Covid-19 booster available in NI in mid-September
- Published
The autumn Covid-19 booster vaccination programme in Northern Ireland is due to start on Monday 19 September.
Care home residents and staff will be among the first to be offered the vaccine.
The booster will help top up immunity and cut people's risk of becoming severely ill.
Many of those receiving the latest booster will get a new vaccine from Moderna, tackling the original Covid virus and the recent Omicron variant.
The updated advice comes from the Joint Committee on Vaccination and Immunisation (JCVI), which advises governments in the UK.
The two-in-one booster will be offered to care home residents and staff, frontline healthcare workers, all adults aged 50 and over, those in a clinical risk group, carers and those aged five to 49 who are household contacts of people with immunosuppression.

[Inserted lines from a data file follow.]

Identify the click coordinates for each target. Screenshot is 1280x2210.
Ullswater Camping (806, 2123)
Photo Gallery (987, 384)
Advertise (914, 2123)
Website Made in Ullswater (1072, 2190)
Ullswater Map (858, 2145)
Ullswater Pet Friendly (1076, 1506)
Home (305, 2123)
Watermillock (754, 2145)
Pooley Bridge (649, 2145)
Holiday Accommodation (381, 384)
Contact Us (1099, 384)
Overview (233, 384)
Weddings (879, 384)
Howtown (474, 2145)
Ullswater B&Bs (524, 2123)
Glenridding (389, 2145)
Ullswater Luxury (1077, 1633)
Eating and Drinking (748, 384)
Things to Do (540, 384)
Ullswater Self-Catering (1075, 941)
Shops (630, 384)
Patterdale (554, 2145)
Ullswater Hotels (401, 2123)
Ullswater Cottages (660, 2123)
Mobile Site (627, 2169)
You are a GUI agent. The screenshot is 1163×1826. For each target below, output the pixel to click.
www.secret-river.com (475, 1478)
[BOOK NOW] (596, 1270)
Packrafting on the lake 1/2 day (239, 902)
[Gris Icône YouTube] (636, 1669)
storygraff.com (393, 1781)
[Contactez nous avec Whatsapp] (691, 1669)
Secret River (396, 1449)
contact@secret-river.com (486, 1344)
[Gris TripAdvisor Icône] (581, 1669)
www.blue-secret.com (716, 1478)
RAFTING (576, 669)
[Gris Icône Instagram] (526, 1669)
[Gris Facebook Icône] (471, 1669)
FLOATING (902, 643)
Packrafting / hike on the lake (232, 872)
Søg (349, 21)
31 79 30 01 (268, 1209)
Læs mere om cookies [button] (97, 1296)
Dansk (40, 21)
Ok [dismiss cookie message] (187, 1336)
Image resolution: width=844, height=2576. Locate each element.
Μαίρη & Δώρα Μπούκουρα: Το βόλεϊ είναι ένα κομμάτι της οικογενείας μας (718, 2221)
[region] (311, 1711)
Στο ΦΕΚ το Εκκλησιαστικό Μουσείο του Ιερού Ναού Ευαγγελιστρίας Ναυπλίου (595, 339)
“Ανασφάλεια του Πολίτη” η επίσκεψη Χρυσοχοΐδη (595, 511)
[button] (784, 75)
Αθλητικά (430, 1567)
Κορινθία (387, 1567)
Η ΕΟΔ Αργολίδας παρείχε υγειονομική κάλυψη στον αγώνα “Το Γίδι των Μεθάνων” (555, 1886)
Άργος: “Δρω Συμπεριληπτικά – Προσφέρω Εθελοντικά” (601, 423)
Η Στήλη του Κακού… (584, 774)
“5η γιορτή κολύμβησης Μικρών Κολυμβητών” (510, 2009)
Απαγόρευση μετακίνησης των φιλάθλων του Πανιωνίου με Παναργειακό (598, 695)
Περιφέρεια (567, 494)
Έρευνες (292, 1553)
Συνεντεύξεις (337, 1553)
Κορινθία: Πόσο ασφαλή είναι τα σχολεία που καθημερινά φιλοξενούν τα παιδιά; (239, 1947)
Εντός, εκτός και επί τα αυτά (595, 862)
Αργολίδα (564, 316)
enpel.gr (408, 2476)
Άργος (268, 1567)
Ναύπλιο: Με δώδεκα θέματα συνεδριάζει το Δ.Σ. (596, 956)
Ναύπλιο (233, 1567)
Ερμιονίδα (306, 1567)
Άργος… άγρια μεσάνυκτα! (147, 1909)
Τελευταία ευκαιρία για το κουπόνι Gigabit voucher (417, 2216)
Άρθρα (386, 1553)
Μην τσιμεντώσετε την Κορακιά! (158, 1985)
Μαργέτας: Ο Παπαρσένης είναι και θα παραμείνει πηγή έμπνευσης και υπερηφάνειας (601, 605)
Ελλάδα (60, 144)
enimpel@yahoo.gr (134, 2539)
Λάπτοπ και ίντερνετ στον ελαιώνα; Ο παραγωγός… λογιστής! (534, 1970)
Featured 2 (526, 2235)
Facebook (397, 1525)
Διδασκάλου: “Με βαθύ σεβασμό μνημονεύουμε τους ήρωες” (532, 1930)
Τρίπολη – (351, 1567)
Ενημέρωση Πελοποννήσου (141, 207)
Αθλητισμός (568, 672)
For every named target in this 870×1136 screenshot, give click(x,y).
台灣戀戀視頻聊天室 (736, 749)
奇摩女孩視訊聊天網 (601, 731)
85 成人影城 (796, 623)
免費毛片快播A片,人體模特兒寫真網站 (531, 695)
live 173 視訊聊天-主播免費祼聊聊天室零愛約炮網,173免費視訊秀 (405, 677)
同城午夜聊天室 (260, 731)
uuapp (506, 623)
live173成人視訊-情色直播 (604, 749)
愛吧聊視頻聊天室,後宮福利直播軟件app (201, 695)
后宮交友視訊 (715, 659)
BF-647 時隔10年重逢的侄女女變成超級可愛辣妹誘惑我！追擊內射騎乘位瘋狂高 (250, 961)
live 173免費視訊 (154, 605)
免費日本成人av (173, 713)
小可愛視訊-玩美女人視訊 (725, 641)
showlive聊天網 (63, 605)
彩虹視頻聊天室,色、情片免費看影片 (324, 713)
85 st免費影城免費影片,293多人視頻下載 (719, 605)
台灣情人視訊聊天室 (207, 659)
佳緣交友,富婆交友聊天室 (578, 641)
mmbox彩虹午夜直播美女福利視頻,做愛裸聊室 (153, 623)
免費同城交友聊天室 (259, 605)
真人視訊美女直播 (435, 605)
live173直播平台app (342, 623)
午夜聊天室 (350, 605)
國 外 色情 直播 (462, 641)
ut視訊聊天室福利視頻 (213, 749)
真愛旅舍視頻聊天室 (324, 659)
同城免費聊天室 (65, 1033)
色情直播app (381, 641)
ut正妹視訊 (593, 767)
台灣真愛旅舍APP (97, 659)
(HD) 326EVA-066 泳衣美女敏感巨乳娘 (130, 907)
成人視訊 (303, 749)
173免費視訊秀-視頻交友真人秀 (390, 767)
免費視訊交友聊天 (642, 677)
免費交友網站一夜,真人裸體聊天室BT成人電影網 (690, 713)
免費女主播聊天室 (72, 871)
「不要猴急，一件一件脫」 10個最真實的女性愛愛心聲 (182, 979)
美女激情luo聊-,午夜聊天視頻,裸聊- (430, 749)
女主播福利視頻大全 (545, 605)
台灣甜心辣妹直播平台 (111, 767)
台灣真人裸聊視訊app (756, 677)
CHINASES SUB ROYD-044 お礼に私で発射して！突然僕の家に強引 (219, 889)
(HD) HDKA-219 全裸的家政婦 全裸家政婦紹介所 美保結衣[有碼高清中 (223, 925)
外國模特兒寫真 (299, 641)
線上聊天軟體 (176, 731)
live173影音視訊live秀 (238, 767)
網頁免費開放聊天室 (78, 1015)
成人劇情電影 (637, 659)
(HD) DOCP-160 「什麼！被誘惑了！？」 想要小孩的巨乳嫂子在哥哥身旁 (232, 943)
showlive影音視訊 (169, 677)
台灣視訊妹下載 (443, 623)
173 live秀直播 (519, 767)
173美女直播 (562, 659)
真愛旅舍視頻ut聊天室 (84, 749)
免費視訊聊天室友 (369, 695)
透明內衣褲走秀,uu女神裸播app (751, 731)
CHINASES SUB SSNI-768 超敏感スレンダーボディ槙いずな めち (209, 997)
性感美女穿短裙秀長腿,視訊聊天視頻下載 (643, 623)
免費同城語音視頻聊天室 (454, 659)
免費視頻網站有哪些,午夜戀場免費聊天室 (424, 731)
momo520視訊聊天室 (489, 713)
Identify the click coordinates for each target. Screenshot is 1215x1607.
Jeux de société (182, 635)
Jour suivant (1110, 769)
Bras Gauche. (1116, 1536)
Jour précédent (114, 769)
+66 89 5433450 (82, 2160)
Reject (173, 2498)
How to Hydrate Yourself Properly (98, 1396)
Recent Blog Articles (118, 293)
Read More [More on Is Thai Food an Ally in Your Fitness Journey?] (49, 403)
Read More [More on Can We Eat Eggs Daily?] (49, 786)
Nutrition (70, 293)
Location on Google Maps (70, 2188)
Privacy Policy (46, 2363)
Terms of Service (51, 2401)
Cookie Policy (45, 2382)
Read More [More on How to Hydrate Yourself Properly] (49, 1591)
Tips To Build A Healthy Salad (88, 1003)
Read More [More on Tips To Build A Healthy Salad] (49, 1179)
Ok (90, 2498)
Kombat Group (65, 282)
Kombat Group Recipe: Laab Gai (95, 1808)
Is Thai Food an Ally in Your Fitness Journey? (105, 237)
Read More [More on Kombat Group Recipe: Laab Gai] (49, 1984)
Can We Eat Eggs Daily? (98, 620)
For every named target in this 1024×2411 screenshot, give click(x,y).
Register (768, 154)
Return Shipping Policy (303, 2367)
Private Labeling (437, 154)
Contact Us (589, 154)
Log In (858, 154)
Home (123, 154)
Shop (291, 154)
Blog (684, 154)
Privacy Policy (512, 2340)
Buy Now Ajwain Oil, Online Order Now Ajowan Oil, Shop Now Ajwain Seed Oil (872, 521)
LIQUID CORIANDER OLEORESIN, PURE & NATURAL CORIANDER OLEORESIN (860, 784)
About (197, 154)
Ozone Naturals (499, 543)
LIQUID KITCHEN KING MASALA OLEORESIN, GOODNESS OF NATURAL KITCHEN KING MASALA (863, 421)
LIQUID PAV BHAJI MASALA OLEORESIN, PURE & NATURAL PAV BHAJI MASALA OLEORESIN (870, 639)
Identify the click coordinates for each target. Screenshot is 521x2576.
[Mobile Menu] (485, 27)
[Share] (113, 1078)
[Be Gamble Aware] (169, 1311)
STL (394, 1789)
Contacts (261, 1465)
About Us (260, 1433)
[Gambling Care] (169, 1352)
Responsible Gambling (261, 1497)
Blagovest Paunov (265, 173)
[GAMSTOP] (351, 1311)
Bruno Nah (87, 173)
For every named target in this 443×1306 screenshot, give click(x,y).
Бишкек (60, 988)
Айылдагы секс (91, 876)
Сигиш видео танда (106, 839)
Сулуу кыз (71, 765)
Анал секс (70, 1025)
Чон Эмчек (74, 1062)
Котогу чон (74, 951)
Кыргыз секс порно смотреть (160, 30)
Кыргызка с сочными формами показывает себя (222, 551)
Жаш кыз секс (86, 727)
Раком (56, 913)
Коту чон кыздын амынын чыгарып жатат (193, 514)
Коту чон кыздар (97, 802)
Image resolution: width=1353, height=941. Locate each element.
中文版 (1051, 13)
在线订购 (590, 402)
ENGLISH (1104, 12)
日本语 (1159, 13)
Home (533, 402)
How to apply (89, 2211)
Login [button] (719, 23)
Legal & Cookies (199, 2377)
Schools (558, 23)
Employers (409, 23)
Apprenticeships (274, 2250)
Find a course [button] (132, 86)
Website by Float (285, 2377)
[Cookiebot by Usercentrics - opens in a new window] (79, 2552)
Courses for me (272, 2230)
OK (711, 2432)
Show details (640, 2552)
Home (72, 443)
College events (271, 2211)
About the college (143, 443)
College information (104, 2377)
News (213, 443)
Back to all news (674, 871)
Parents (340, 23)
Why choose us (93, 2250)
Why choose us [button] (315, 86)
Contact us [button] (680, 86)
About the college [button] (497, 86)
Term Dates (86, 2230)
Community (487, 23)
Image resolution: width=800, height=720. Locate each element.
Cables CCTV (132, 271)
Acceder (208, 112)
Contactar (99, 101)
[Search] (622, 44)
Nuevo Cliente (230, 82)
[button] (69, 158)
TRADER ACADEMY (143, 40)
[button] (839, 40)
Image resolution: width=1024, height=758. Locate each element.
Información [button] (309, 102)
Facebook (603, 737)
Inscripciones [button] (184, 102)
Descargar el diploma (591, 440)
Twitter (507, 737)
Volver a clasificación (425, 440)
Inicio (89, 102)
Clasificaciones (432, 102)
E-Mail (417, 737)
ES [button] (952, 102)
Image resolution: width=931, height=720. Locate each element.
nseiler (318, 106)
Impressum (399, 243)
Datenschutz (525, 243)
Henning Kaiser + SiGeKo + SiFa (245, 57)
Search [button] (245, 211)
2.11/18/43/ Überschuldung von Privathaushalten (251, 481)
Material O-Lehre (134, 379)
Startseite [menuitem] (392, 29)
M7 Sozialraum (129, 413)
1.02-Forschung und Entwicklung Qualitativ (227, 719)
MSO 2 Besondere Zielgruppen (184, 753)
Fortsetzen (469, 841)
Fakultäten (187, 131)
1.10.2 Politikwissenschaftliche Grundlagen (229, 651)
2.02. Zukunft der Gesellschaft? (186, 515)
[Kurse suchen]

The rollout of the booster will mainly be done by GPs, community pharmacies and health trusts.
The latest figures show that about one in 70 people in Northern Ireland are testing positive for coronavirus.
But free lateral flow tests are no longer available to most people, meaning accurate monitoring of the spread of the virus is becoming more difficult.
For some people this will be their sixth dose of a Covid vaccine.
This winter is expected to be a busy one for the health service because, due to Covid restrictions, there hasn't been a typical flu season since the pandemic started.
The concern is this year could be particularly problematic with simultaneous waves of flu and Covid.